A published patent application is neither a product nor an enforceable right; it is a delayed view of where a company was spending research budget roughly eighteen months before it surfaced. Taken individually, applications are easy to over-read. Taken as a cluster from one company in one week, they can mark a direction. In the week of April 7 to April 13, 2026, the U.S. Patent and Trademark Office published 18 applications naming LG Electronics Inc. The set is modest in number and spans the company's familiar territory — display devices, home appliances, and wireless methods — but a recurring strand runs through it: putting an image onto the windshield of a car.
The clearest hero is US20260099047A1, "Vehicle imaging device with large aspect ratio using projection optical system." The application describes a device with a cover forming the dashboard exterior, a picture-generation unit inside the dashboard, a screen panel that reflects the light the unit forms so an image passes through the cover, and a mirror that relays the light to the screen panel — producing an image displayed on a specific area of the driver's-seat windshield with a width in one axis greater than the length in the other. It is, in plain terms, a wide-format head-up display projected onto the glass. Beside it, US20260099046A1, "Display device," describes a picture-generation unit emitting image light, a waveguide with a first optical element facing the unit and a second element in a region that does not, disposed on the lower side of a vehicle windshield, and a curved mirror facing the second element. Two applications, two optical paths to the same surface — the windshield — published in the same week.
Where the cluster points
The display theme runs through the rest of the week's LG publications, though aimed at different surfaces. US20260101458A1 and US20260101455A1, both titled "Display device," describe the mechanical construction of a panel — a cover bottom, control module, back cover and stand assembly in the first, and a cable-accommodation module with cable ribs and a fixing portion in the second. US20260101080A1, "TV, and method for controlling TV," describes a television that uses ultra-wideband communication to calculate the relative distance and angle of an external device, pairs over Bluetooth, and sets up a surround-sound mode with automatic volume based on that geometry. And US20260099192A1 describes a signage display built into an interactive swimming pool, with sensors detecting a user above the display modules. The through-line is that nearly every display application this week is about getting an image onto a surface and the optics, mechanics, or sensing that surround it — and two of them put that surface inside a car.

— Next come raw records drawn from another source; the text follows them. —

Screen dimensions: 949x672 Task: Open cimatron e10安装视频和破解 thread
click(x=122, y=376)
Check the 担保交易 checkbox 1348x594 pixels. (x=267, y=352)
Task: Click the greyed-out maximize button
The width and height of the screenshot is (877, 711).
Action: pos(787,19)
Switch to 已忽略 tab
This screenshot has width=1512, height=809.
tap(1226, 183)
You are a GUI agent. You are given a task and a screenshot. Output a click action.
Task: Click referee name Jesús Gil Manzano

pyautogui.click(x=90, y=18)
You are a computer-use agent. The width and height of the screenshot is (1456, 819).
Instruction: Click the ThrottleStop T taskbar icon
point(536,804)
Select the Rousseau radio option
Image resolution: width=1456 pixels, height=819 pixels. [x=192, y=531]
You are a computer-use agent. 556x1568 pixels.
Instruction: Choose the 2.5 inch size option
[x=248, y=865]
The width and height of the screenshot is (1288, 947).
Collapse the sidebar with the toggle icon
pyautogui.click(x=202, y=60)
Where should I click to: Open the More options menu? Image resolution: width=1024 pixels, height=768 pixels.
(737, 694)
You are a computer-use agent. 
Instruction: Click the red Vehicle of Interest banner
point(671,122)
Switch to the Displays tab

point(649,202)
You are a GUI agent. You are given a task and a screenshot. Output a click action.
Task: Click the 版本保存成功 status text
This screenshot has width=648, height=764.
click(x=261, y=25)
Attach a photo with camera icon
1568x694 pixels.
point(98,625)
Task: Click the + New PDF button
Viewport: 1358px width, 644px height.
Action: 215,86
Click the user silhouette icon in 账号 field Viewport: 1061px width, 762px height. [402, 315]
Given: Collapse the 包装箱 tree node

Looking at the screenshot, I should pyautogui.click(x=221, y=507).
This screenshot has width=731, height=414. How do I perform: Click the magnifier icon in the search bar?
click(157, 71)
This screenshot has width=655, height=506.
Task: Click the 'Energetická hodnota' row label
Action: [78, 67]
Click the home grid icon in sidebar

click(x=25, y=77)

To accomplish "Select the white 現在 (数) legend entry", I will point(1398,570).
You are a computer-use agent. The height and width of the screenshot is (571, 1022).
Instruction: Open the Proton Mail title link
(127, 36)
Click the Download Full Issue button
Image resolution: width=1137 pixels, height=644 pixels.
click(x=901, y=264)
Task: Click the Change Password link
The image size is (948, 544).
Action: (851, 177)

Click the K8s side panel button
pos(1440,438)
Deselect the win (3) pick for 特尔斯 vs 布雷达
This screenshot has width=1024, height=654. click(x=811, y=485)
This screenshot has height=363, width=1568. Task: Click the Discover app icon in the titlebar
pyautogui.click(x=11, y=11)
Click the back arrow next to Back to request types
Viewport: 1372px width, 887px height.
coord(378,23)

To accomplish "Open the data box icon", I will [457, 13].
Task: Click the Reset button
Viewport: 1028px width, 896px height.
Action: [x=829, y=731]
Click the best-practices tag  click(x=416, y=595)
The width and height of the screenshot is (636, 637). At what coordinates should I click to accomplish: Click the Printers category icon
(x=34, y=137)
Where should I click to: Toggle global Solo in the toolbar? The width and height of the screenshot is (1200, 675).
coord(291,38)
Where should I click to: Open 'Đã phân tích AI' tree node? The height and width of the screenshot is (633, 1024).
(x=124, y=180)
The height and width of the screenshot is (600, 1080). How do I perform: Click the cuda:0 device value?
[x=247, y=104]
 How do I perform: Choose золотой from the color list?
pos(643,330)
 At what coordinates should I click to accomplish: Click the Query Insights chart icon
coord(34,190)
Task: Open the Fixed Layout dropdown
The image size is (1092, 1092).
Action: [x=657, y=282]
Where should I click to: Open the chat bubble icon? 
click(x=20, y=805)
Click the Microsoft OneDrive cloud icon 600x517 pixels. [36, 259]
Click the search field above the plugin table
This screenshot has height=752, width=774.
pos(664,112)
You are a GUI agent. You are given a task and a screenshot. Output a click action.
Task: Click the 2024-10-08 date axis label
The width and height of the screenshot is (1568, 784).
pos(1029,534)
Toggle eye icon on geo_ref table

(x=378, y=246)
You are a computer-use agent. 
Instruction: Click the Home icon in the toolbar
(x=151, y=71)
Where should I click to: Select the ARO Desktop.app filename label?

The image formed by light reflected from the screen panel may be displayed in a specific area of a windshield of a driver's seat of the vehicle with a width in one axial direction greater than a length in the other axial direction.— Vehicle imaging device with large aspect ratio using projection optical system, US20260099047A1
The two windshield filings are also worth reading against each other, because they describe different optical bets on the same surface. US20260099047A1 takes a projection-and-mirror path — a picture-generation unit, a screen panel, and a mirror that together throw a wide-aspect image onto the glass — which is the more conventional head-up-display lineage extended to a larger format. US20260099046A1 takes a waveguide path, routing image light through optical elements in a waveguide disposed beneath the windshield and folding it with a curved mirror, an approach closer to the thin-optic methods used in head-worn displays. A company filing both a projection architecture and a waveguide architecture for the same windshield surface in one week is exploring more than one route to the in-cabin image rather than committing to a single one. The remaining display filings, by contrast, sit on fixed surfaces — the panel-construction applications on a TV or monitor chassis, and the ultra-wideband TV control method in US20260101080A1 on locating an external speaker by distance and angle — which keeps the windshield pair legible as the strand that moves the image into a new environment.
The classification data is consistent with the reading. Both vehicle-display applications carry G02B 27/0101 — the head-up-display optics subclass — which is the single most common classification across the week's LG publications, and US20260099047A1 adds B60K 35/231 and B60K 35/81, vehicle-instrument-display tags that place it explicitly in the cabin. The panel-construction applications sit in H05K 5/0247 (enclosures for electronic equipment), a different family that describes how a fixed display is built rather than where its image is projected. The point of grouping the windshield filings is not that either is broad or decisive, but that a company best known for living-room and mobile displays filing two distinct windshield-projection optical paths in one week is directing display R&D at the automotive surface.
What this cluster supports, and what it does not, deserves a plain statement. The set is small — 18 applications in the week, of which the vehicle-display strand is two clearly on-point filings plus a broader display context; a single week is a narrow window, and the cooling of the count means the signal rests on a tight group rather than a flood. These are applications, not grants: none confers enforceable rights yet, and the claims may narrow before issuance. The roughly 18-month publication lag means the work reflects priorities from around 2024. And applying display expertise to vehicles is a logical extension for a company that already supplies automotive components, so the cluster dates a direction more than it reveals a surprise. Still, the direction is legible: the filings point to LG investing in the optics that move an image from a dashboard projector to the driver's windshield. For a reader tracking where LG is steering its display engineering rather than what it is shipping, the week's applications put that steering toward the cabin.